Well, it's not "optimism". It's the way I play and it seems to work.

As for "training" I think Shadowdark's system works really well
Player: "Hey, my background is miner, so I think I should get to roll with advantage."
GM: "Sounds good."

I get that some people enjoy finer granularity, but I would argue that is scratching an itch that has little impact on the game itself. For a skill that is maybe used occasionally (swimming, climbing, etc.) the pattern of successes or failures will owe more to RNG than to some granular modifiers.

In other words, if two players wrote down all their success or failures at one of these skills, over multiple sessions, the probability that the one with more successes was actually the one with lower skill is higher than many people would assume.

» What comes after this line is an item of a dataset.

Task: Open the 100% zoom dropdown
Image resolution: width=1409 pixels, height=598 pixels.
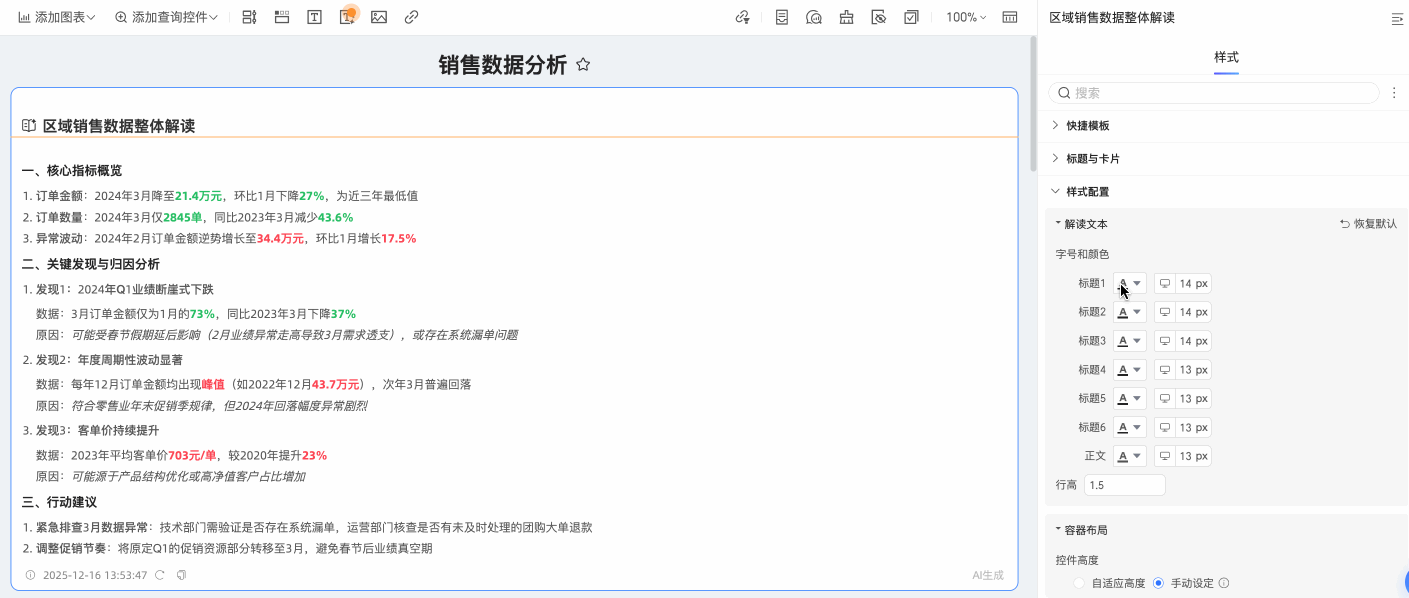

My point is, you could just narrate the offense you're trying, have the GM narrate the defense the opponent is doing, and then resolve the attack based on that. I've seen that approach in other contexts, and its no more arbitrary than trying to narrate a climbing attemp.

I'll give you that some things being all-or-nothing and combat being multiple checks creates some odd dynamics here, but that's the reason I used climbing and swimming as examples; those aren't usually all or nothing either except in the most simple cases, analogous to the killing-the-rat-with-your-sword situations.

But what would you actually be narrating here? In combat it could be "I try to flank the orc" "I jump on the table" "I focus more on defense than offense" "I use my XYZ power" "I drink a potion" "I pretend to drop my guard" "I heal my companion" "I drop my shield and go two-handed" "I scream my tribe's battle cry!" Etc. etc. etc.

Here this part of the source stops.